::: Supplied records :::
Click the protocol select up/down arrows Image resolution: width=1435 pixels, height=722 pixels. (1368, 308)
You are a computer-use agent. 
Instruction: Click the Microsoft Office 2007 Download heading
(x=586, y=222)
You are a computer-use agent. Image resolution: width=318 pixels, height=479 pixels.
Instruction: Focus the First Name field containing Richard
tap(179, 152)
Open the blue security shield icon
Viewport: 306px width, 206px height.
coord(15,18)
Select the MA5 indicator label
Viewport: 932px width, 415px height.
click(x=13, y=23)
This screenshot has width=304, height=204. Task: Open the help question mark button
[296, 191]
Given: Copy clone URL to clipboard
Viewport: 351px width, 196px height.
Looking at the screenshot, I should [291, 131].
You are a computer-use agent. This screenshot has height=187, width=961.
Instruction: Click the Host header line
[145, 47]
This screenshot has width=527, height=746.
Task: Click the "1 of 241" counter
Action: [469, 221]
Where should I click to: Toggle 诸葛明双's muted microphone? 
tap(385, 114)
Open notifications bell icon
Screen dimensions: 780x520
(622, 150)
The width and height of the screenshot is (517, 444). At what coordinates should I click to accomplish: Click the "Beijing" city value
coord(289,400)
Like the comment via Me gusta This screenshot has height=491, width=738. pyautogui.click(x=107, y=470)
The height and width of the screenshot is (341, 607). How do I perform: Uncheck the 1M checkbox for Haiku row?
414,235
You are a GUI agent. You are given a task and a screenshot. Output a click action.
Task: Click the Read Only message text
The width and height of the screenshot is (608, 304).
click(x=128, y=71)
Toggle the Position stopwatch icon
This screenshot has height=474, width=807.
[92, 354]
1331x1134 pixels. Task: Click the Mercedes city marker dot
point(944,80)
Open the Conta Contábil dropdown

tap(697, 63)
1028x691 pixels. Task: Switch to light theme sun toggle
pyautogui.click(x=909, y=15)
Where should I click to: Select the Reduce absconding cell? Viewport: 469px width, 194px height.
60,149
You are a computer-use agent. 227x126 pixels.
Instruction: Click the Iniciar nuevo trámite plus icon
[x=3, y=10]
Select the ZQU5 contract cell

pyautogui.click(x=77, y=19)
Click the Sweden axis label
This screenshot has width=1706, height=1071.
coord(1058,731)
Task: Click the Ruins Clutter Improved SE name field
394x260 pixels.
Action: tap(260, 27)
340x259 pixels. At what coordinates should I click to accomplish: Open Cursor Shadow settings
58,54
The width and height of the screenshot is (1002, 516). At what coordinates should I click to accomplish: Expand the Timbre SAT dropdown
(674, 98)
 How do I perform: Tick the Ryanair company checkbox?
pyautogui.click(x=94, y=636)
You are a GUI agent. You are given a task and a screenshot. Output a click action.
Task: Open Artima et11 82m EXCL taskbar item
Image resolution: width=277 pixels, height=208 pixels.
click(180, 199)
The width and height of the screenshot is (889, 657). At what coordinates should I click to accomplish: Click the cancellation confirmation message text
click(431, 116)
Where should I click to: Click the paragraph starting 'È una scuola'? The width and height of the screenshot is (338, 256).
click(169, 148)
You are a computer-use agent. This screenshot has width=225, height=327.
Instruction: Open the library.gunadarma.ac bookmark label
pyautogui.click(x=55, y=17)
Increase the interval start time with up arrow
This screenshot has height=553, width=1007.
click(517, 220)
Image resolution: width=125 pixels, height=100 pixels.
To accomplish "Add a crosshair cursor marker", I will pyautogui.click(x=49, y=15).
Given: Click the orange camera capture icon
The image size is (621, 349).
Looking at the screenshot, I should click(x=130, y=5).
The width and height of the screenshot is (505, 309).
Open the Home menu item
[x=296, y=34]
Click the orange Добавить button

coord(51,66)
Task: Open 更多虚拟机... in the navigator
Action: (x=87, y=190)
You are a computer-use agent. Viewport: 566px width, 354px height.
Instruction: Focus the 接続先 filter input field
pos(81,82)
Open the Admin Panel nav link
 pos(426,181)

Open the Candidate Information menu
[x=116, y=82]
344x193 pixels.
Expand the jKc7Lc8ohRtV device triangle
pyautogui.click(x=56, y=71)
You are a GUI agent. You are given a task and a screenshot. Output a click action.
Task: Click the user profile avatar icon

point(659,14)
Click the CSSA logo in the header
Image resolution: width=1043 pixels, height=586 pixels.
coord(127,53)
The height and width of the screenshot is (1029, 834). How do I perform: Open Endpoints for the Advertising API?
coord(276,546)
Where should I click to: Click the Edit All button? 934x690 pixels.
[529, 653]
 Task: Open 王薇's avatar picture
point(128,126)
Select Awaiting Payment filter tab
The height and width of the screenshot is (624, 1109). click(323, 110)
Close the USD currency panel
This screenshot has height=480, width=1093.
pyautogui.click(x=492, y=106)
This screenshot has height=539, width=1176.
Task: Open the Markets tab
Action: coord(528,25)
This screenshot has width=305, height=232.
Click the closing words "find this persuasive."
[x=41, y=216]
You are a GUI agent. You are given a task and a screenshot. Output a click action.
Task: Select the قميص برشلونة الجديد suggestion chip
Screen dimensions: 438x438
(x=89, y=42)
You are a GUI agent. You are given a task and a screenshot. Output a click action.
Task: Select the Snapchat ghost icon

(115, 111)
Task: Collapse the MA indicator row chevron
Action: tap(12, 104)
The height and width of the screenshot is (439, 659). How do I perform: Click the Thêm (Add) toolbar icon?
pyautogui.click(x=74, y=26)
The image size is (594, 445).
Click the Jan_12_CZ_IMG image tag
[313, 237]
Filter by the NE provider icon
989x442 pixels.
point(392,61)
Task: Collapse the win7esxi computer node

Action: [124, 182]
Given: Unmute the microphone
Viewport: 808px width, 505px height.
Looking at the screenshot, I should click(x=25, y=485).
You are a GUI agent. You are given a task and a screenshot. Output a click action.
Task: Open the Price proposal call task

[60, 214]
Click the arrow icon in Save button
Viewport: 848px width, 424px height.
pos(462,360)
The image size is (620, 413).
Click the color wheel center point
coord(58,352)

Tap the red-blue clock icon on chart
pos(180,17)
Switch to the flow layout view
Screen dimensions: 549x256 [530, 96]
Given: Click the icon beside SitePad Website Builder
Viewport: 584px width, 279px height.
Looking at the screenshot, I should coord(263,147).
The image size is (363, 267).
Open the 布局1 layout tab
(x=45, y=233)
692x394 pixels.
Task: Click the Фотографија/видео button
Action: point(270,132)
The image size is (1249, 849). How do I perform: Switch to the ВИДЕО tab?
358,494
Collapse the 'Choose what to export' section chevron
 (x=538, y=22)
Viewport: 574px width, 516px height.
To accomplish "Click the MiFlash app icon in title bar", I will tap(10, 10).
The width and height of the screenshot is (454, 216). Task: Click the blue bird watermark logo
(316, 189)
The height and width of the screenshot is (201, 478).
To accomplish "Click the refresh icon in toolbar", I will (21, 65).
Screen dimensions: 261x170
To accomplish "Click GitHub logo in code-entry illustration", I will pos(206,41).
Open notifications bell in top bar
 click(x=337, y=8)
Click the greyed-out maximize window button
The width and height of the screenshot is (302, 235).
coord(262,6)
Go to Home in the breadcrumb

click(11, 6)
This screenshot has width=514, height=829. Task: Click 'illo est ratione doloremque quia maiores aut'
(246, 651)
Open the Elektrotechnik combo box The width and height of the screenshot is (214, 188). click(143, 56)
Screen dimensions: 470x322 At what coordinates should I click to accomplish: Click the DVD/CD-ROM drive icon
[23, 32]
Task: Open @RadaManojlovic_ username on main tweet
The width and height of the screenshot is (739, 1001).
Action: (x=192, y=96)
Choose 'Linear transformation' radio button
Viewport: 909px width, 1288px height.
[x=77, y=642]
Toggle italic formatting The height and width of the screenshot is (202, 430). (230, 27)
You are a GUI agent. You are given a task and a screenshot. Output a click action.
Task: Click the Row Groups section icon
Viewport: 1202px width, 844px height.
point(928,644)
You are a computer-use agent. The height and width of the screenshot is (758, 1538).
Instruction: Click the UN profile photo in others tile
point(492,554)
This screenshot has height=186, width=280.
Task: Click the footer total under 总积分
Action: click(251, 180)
:::
**What needs to be done**
Gather all lines from the records above in which "will" appears.

**Solution to this problem**
To accomplish "Add a crosshair cursor marker", I will pyautogui.click(x=49, y=15).
To accomplish "Click the MiFlash app icon in title bar", I will tap(10, 10).
To accomplish "Click the refresh icon in toolbar", I will (21, 65).
To accomplish "Click GitHub logo in code-entry illustration", I will pos(206,41).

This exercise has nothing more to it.